- **The problem**
Copy the passage of the stem cell drug discovery article from "Stem Cells Ready" to "of FD cases." word for word.

Stem Cells Ready for Prime Time in Drug Discovery

Survival, growth, and storage conditions fine-tuned for screening assays.

SHERYL P. DENKER

The Burrill Report

“There are many rare, ‘orphan’ genetic diseases that will never be addressed through the costly current model of drug development.”

While curative stem cell therapies may be years away, scientists say that conditions are ripe to harness the power of certain stem cells in large-scale drug screening.

A team at Sloan-Kettering Institute for Cancer Research and the Institute for Cell Engineering at Johns Hopkins University have taken skin cells of patients suffering from a rare genetic disorder, familial dysautonomia (FD), and created neural crest stem cells containing the single mutation that causes 99.5 percent of FD cases.

Using the created stem cells, the team successfully found a compound that recovered the mutation of the diseased protein by compiling and screening a library of structurally diverse bioactive compounds covering drugs approved by the U.S. Food and Drug Administration.

“Using those stem cells, we can understand human genetic disorders and how those symptoms are presenting,” says Gabsang Lee, Assistant Professor of Neurology and Neuroscience at Johns Hopkins, “We can also use those cells for high-throughput screening in an individualized manner.”

Critical to their success was to establish growth conditions for the diseased neural crest cells that would allow these induced pluripotent stem cells (iPSCs) to tolerate the large scale expansion, freezing, storing and thawing necessary for drug development, the team says in a paper about the work published in the journal Nature.

- **Input data**
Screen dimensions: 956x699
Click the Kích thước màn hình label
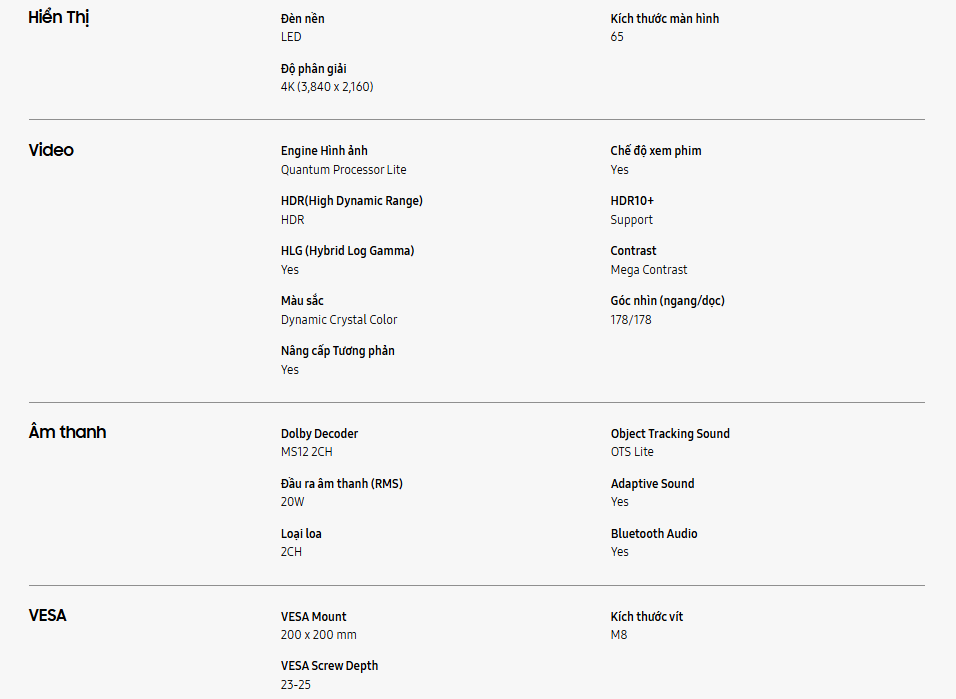[x=664, y=19]
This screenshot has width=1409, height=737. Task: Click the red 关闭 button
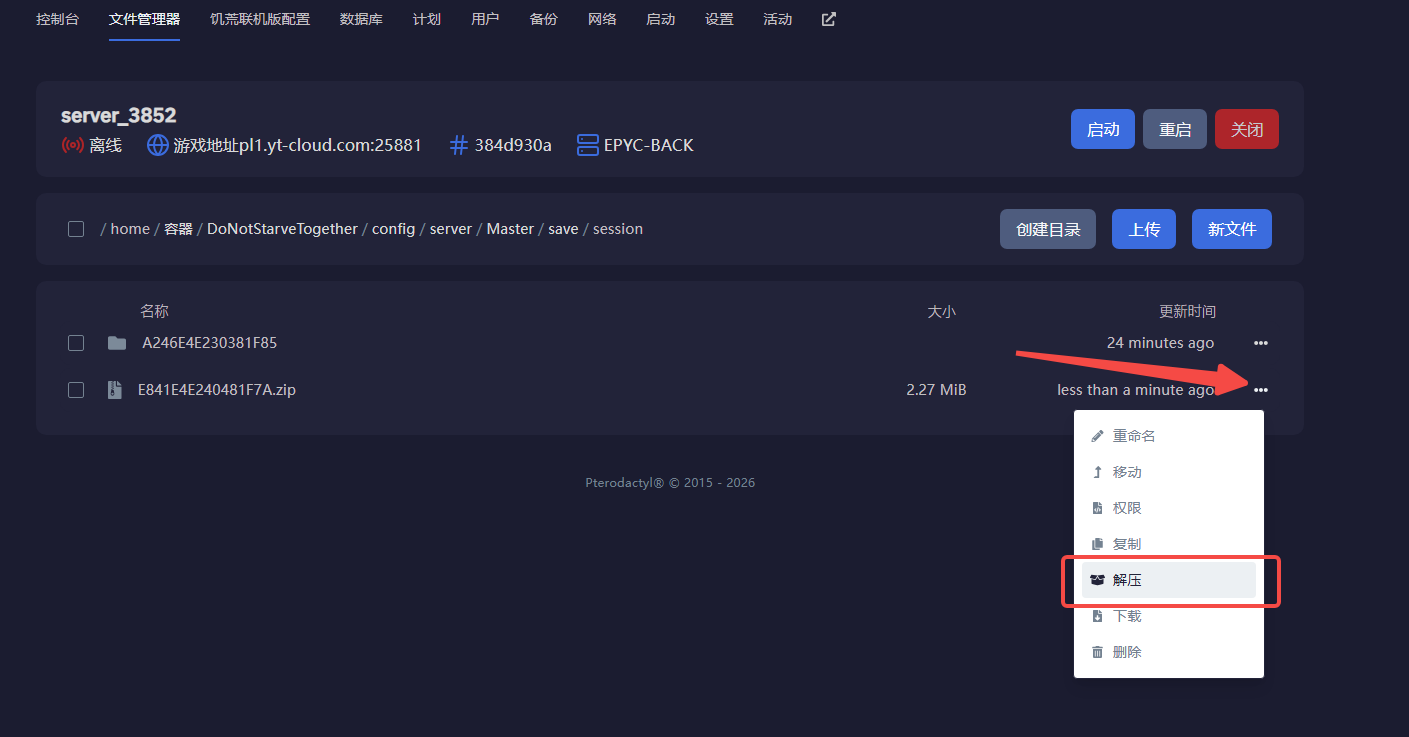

- **Exercise answer**
Stem Cells Ready for Prime Time in Drug Discovery

Survival, growth, and storage conditions fine-tuned for screening assays.

SHERYL P. DENKER

The Burrill Report

“There are many rare, ‘orphan’ genetic diseases that will never be addressed through the costly current model of drug development.”

While curative stem cell therapies may be years away, scientists say that conditions are ripe to harness the power of certain stem cells in large-scale drug screening.

A team at Sloan-Kettering Institute for Cancer Research and the Institute for Cell Engineering at Johns Hopkins University have taken skin cells of patients suffering from a rare genetic disorder, familial dysautonomia (FD), and created neural crest stem cells containing the single mutation that causes 99.5 percent of FD cases.